Avoiding unnecessary writes during relation drop and truncate - Mailing list pgsql-hackers

From Tom Lane
Subject Avoiding unnecessary writes during relation drop and truncate
Date
Msg-id 3278.1111276417@sss.pgh.pa.us
Whole thread Raw
Responses Re: Avoiding unnecessary writes during relation drop and
List pgsql-hackers
Currently, in places like heap_drop_with_catalog, we issue a
FlushRelationBuffers() call followed by smgrscheduleunlink().
The latter doesn't actually do anything right away, but schedules
a file unlink to occur after transaction commit.

It strikes me that the FlushRelationBuffers call is unnecessary and
causes useless I/O, namely writing out pages into a file that's
about to be deleted anyway.  If we simply removed it then any buffers
belonging to the victim relation would stay in memory until commit;
then they'd be dropped *without* write by the smgr unlink operation
(which already calls DropRelFileNodeBuffers).

This doesn't cause any problems with rolling back the transaction before
commit; we can perfectly well leave dirty pages in the buffer pool in
that case.  About the only downside I can see is that the Flush allows
buffer pages to be freed slightly sooner, and hence possibly used for
something else later in the same transaction ... but that's hardly worth
the cost of writing data that might not need to be written at all.

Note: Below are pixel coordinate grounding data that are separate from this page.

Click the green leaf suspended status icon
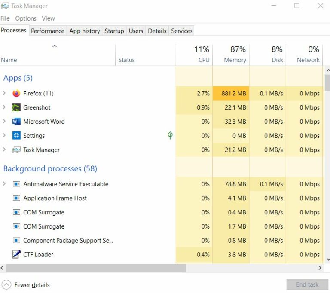 (x=170, y=136)
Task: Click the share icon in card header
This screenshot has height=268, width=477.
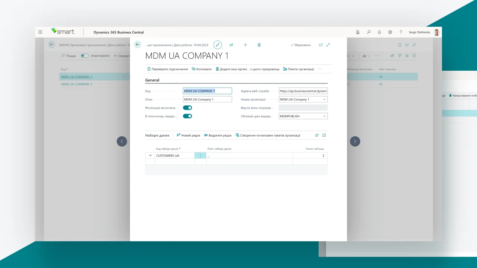Action: (x=231, y=45)
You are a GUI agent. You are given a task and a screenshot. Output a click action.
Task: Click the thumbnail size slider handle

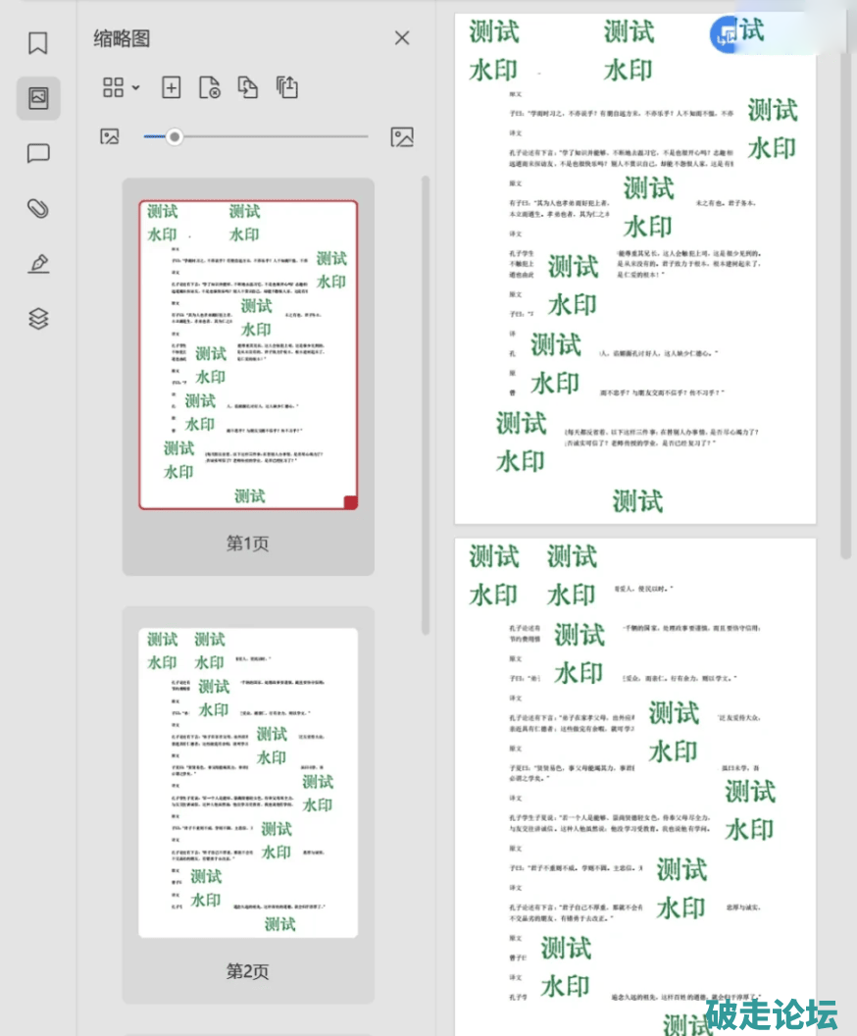[175, 137]
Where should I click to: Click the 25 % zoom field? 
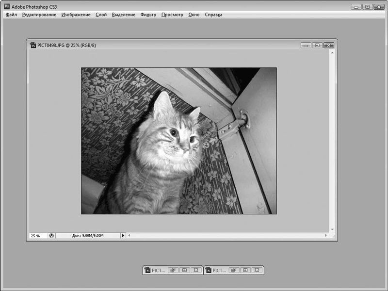point(36,236)
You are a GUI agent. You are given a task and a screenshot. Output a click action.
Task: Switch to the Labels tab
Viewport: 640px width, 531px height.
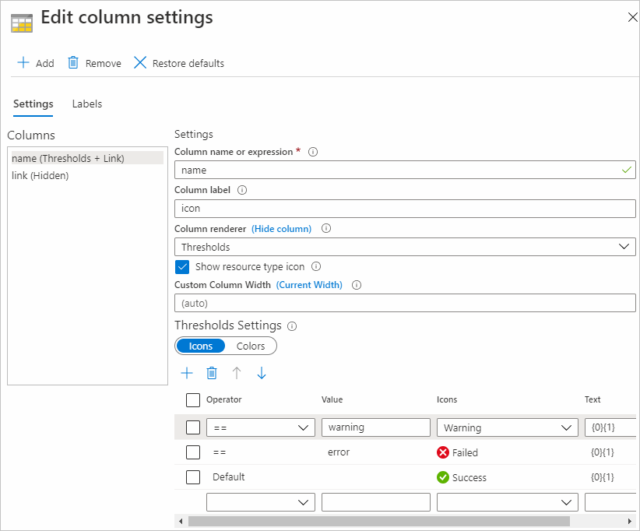87,104

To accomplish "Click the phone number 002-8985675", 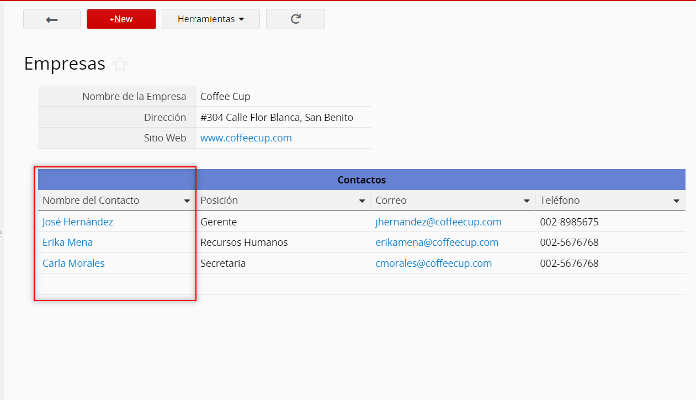I will pyautogui.click(x=569, y=222).
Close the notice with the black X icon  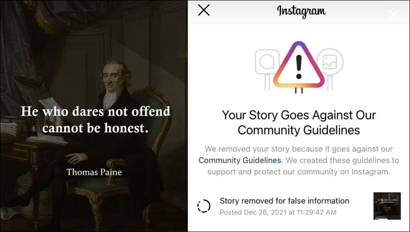point(204,10)

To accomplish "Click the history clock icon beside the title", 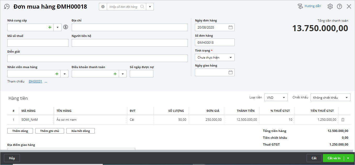I will (x=7, y=7).
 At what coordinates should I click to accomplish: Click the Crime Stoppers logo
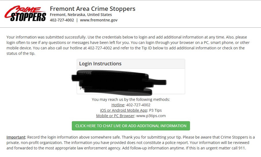(x=25, y=14)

Similar remarks apply to the partial FlushRelationBuffers calls that are
currently done just before partial or full truncation of a relation ---
except that those are even sillier, because we are writing data that we
are definitely going to tell the kernel to forget about immediately
afterward.  We should just drop any buffers that are past the truncation
point.  smgrtruncate isn't roll-back-able anyway, so the caller already
has to be certain that the pages aren't going to be needed anymore
regardless of any subsequent rollback.

Can anyone see a flaw in this logic?

I think that the FlushRelationBuffers calls associated with deletion
are leftover from a time when we actually deleted the target file
immediately (ie, back when DROP TABLE wasn't rollback-safe).  The
ones associated with truncation were probably just modeled on the
deletion logic without sufficient thought.